(DATA EXTRACT Opens)

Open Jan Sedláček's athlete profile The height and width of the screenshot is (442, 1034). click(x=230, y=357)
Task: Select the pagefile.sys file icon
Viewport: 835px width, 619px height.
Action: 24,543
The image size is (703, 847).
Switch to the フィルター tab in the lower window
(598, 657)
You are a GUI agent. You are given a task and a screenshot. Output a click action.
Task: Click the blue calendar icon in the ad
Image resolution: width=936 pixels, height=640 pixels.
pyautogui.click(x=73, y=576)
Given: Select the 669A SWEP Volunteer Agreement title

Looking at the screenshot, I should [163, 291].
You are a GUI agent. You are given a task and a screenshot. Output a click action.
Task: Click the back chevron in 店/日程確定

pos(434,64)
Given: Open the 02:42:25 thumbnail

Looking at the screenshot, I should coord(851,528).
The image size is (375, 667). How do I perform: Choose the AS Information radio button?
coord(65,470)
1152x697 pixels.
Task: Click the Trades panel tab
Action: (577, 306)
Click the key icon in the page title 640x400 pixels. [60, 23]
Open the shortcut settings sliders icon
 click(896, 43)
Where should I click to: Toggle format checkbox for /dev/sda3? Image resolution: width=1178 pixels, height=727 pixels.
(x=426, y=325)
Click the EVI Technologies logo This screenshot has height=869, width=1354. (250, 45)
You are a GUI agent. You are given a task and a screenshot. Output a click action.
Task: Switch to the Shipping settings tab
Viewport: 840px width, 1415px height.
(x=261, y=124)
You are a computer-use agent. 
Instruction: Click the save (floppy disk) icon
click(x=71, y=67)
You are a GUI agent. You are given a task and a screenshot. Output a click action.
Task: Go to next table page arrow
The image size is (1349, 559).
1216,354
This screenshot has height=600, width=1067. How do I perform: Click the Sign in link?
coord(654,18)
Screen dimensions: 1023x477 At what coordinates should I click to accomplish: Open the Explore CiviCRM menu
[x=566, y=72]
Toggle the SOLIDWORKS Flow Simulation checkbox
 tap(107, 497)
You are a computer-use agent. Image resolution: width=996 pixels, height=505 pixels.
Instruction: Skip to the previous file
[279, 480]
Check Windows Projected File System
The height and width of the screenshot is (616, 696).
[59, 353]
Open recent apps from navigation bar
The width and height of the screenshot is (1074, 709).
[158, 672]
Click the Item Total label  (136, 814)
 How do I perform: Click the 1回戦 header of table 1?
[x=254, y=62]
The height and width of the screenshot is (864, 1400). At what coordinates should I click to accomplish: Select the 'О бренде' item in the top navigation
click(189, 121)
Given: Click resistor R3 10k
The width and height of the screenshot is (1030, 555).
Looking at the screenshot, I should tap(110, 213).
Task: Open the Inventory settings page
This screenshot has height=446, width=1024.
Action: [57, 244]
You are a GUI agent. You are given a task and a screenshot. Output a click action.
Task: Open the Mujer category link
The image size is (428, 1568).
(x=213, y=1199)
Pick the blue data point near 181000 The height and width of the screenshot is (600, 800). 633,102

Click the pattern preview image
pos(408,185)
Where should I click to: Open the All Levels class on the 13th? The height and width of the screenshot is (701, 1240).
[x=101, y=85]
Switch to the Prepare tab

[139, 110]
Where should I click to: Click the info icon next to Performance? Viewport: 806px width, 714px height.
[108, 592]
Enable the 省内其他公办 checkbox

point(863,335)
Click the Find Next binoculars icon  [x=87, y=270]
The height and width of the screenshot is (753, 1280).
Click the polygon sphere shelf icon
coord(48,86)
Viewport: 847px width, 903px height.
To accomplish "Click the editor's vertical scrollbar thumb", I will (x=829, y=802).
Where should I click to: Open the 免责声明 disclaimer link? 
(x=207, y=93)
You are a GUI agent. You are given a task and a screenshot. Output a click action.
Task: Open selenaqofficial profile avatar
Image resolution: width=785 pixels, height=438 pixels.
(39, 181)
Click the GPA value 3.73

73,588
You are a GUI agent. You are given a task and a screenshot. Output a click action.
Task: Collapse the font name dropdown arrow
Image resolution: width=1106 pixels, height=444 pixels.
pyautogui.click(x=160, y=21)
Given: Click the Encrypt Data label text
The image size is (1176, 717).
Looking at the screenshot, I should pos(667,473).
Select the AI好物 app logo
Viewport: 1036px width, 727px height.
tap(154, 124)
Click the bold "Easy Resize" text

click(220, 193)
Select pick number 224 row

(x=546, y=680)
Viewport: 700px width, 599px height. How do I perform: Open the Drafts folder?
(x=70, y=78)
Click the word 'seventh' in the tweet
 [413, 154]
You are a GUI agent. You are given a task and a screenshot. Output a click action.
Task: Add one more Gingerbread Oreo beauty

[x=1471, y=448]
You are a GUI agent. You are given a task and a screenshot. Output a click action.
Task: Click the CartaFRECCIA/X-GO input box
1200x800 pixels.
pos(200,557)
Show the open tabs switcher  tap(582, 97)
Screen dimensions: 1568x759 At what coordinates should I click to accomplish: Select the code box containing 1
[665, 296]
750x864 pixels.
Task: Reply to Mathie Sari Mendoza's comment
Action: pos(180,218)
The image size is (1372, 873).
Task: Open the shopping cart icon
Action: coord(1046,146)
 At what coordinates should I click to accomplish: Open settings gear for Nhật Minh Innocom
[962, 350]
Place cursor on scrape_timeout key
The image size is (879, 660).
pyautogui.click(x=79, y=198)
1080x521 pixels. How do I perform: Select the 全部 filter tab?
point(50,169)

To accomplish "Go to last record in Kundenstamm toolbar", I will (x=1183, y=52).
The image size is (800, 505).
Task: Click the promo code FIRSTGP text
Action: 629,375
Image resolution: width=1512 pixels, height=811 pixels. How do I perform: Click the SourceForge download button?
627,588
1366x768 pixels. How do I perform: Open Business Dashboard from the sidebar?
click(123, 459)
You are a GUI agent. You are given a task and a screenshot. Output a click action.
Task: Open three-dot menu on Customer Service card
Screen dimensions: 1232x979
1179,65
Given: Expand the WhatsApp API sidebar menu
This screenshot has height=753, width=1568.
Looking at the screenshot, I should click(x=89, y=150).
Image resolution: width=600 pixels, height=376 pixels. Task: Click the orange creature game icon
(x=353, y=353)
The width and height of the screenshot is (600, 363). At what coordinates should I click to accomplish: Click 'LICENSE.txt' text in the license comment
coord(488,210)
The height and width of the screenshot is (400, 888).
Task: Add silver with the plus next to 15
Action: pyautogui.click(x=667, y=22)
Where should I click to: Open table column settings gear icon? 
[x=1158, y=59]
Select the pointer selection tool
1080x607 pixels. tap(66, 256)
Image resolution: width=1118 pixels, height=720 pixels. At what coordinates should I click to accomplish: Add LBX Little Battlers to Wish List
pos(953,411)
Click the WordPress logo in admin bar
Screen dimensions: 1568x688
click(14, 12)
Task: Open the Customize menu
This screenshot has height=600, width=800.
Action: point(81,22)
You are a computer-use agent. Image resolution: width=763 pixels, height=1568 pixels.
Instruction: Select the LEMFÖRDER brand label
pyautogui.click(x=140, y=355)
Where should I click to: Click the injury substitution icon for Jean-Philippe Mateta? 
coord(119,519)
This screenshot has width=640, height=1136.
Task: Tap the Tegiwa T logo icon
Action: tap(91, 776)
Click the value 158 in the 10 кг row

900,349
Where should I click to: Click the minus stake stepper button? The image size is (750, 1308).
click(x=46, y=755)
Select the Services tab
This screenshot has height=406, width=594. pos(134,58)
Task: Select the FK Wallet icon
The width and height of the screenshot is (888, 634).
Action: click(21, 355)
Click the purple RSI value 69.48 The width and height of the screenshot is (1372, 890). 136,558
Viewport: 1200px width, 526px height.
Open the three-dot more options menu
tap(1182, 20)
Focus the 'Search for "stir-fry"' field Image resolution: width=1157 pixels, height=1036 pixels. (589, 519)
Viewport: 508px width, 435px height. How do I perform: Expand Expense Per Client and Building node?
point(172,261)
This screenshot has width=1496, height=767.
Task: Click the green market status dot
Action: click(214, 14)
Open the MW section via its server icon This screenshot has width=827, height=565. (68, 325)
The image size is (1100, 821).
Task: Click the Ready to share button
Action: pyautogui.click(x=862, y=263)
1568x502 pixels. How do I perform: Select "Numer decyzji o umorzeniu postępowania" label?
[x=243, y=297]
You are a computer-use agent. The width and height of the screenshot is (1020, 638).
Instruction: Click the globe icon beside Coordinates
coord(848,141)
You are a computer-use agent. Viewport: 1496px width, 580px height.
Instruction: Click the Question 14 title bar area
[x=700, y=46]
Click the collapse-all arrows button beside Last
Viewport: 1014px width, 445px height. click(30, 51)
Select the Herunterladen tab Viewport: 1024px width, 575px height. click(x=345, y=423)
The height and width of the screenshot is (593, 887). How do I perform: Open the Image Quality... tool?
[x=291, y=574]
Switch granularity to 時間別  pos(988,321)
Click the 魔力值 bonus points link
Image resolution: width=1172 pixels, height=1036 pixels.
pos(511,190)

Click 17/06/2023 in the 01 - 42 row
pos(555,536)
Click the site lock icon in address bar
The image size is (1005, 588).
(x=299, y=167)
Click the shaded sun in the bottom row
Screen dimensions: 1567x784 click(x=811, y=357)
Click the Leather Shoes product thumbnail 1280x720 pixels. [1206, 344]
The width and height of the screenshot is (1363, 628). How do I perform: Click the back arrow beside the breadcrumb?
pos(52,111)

(DATA EXTRACT Closes)

TASK DETAILS:
Go over the data and return every line that includes the word "blue".

ANSWER TO THIS PROBLEM:
Task: Click the blue calendar icon in the ad
Pick the blue data point near 181000 The height and width of the screenshot is (600, 800). 633,102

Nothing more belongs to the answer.